I wanted to modify icu4j cyrillic to latin to keep spaces. The obvious thing is
@Test
public void test1() {
String greek
= "'E\u00E9 \u043c\u0430\u0442\u0435\u043c\u0430\u0442\u0438\u043a\u0430";
String id1 = "Any-Latin; NFD; [^\\p{Alnum} ] Remove";
String id2 = "Any-Latin; NFD";
String latin1 = com.ibm.icu.text.Transliterator.getInstance(id1)
.transform(greek);
Assert.assertEquals("Ee matematika", latin1);
}
but this fails (with ICU4J 54.1.1):
junit.framework.ComparisonFailure: expected:<Ee[ ]matematika> but was:<Ee[]matematika>">junit.framework.ComparisonFailure: expected:<Ee[ ]matematika> but was:<Ee[]matematika> at junit.framework.Assert.assertEquals
I can replaceAll
in Java code with the same regex and it does work:
@Test
public void test2() {
String greek
= "'E\u00E9 \u043c\u0430\u0442\u0435\u043c\u0430\u0442\u0438\u043a\u0430";
String id1 = "Any-Latin; NFD; [^\\p{Alnum} ] Remove";
String id2 = "Any-Latin; NFD";
String latin1 = com.ibm.icu.text.Transliterator.getInstance(id1)
.transform(greek);
Assert.assertEquals("Eematematika", latin1); // why not "Ee matematika"?

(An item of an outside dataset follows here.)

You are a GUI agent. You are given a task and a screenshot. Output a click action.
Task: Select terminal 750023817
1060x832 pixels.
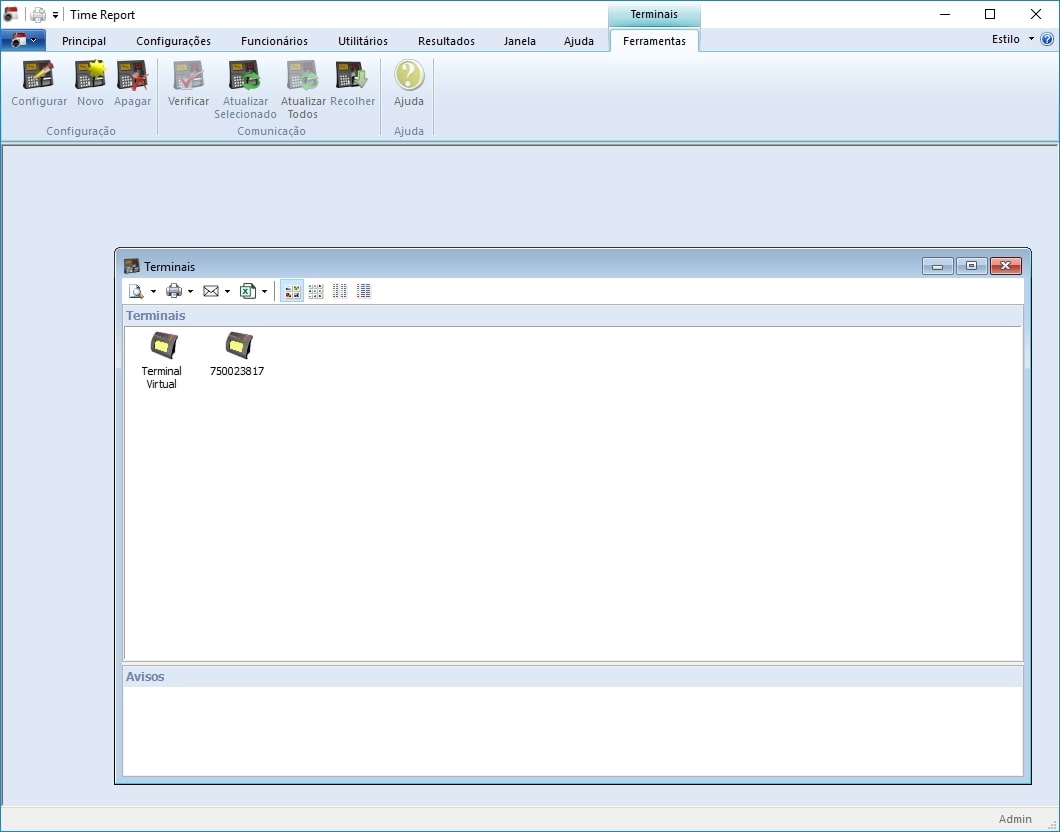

String latin2 = com.ibm.icu.text.Transliterator.getInstance(id2)
.transform(greek).replaceAll("[^\\p{Alnum} ]", "");
Assert.assertEquals("Ee matematika", latin2);
}
and so does replacing the space in the transliterator ID with \\x20
. Is this just a bug in ICU4J or somehow expected?